In-process MEW images were acquired using a handheld digital microscope (AM7115MZTL, Dino-Lite, Taiwan) and a handheld video camera recorder (HDR-PJ410, Sony, Tokyo, Japan) to monitor the MEW process when printing on the different mandrel models. Following printing and removal of scaffolds from the 3D printed model, macroscopic images were acquired with a microscope camera to illustrate the scaffold conformity to the model (Nikon DS-Fi2, Japan). For scanning electron microscopy (SEM), sections of aortic root scaffolds were taken from the walls and sinuses (n = 3) using an 8 mm biopsy punch (Kai medical, Australia) and mounted onto SEM stubs for gold sputter coating for 90 s. SEM images were taken from the inside of the scaffolds to ensure that potential roughness caused by the surface of the PLA mold could be detected. SEM images were acquired using a Mira3 SEM (TESCAN, Brno, Czechia) with 5 kV beam voltage, 200× magnification, 10.53 mm working distance. Fiber diameters were measured using SEM images using ImageJ and reported as average ± standard deviation for a total of n = 81 measurement points. Fiber diameter measurement was carried out for three independent complete scaffolds cut into three pieces (each containing a sinus) for each of three winding angle configurations. Nine measurements were taken from the wall and sinuses of each scaffold separately, to ensure fiber diameter consistency across every sample and different prints.

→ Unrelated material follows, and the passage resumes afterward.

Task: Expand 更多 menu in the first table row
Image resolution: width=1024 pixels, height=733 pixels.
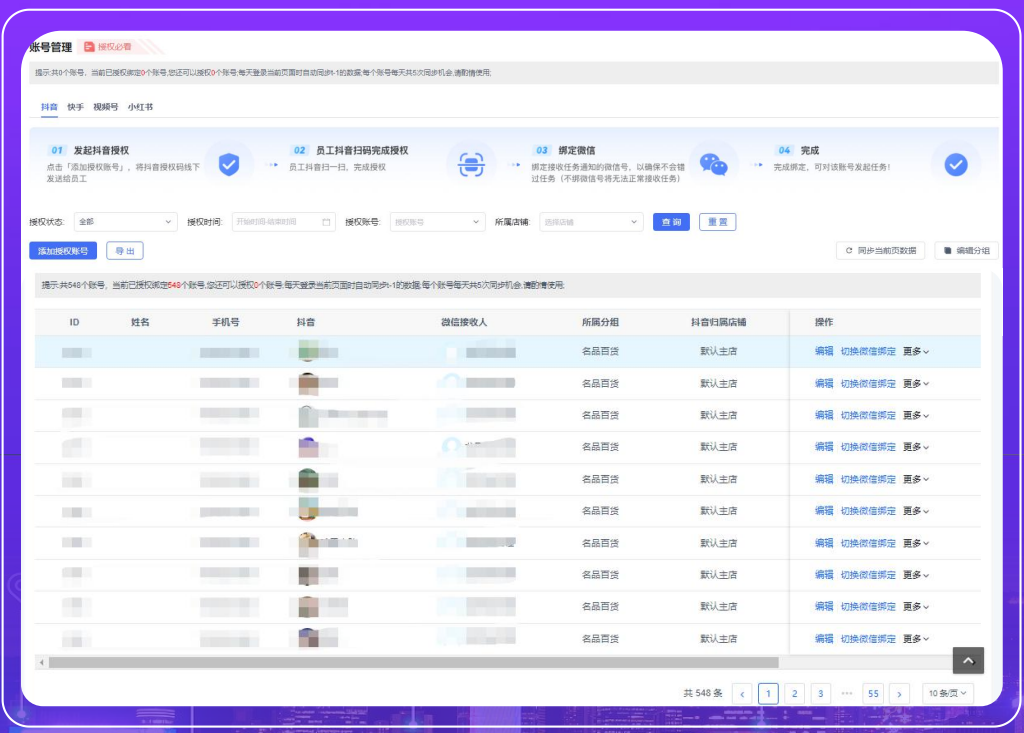Action: tap(916, 352)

Fibrin Preparation and Polymerization

Fibrinogen was prepared as described previously (Moreira et al., 2016). In short, dissolved lyophilized fibrinogen (Calbiochem) was dialyzed against tris-buffered saline (TBS; pH 7.4) for 12 h utilizing a 6000–8000 molecular weight cut-off membrane (Novodirect). The obtained fibrinogen solution was sterilized by filtration (0.2 μm pore size, Corning®), and the concentration was defined by measuring the absorbance at 280 nm using an Infinite M200 spectrophotometer (Tecan Group Ltd.). The fibrin gel components of MEW/fibrin composite (5.0 mL in total) consisted of 2.5 mL fibrinogen solution (10 mg/mL), and the fibrin polymerization starting solution composed of 1.75 mL TBS, 0.375 mL 50 mM CaCl-2 (Sigma) in TBS, and 0.375 mL 40 U/mL thrombin (Sigma). The components were introduced into a 3D printed (Objet Eden350) square shaped mold of 225 mm2 to composite the scaffolds for burst strength tests.

Burst Strength Test

Burst strength of the MEW fibrin composite scaffolds was obtained using a custom-made device equipped with a pressure gauge (Jumo Midas pressure transmitter, JUMO GmbH & Co. KG) and peristaltic pump (IPC Ismatic, IDEX Heath & Science GmbH), reported elsewhere (Moreira et al., 2016). Squared samples from the aortic wall and sinuses with 1.5 cm2 area were mounted into the measuring device. Phosphate buffered saline (PSB) was pumped into the device with increasing pressure until structural failure occurred and the maximum pressure was measured. Burst strength samples were obtained either from the center of the sinuses or from the top of the root wall, and not on the overall scaffold.

Suture Retention Test

To assess the suture retention strength, MEW fibrin composite scaffolds (n = 3) were tested using an Instron tensile tester with a 100 N load cell (Zwick Roell, Ulm, Germany) according to ISO 7198. Samples were mounted into a pneumatic clamp and 4-0 suture line was threaded through the sample at a depth of 3 mm below the proximal surface of the aortic root wall and clamped. The suture line was then stretched until the sample was torn indicating failure where the maximum load was recorded as the suture retention strength.

Cell Seeding

Umbilical cords were kindly provided by the Department of Gynecology at the University Hospital Aachen in accordance with the human subjects’ approval of the ethics committee (EK 2067). Human umbilical vein smooth muscle cells (HUVSMCs) were isolated by stripping out the umbilical cord vein, removing the remaining adherent connective tissue, cutting 1 mm tissue rings, and placing them in cell culture flasks. Outgrowth of HUVSMCs from the tissue rings onto the tissue culture plastic (TCP) was observed after 1 to 2 weeks. HUVSMCs were cultured in Dulbecco’s modified Eagle medium (DMEM; Gibco) supplemented with 10% fetal calf serum (FCS; Gibco) in 5% CO2 and 95% humidity at 37°C up to a confluence of 80% to 90% and subsequently passaged. Cells in passage four were used for the seeding experiments.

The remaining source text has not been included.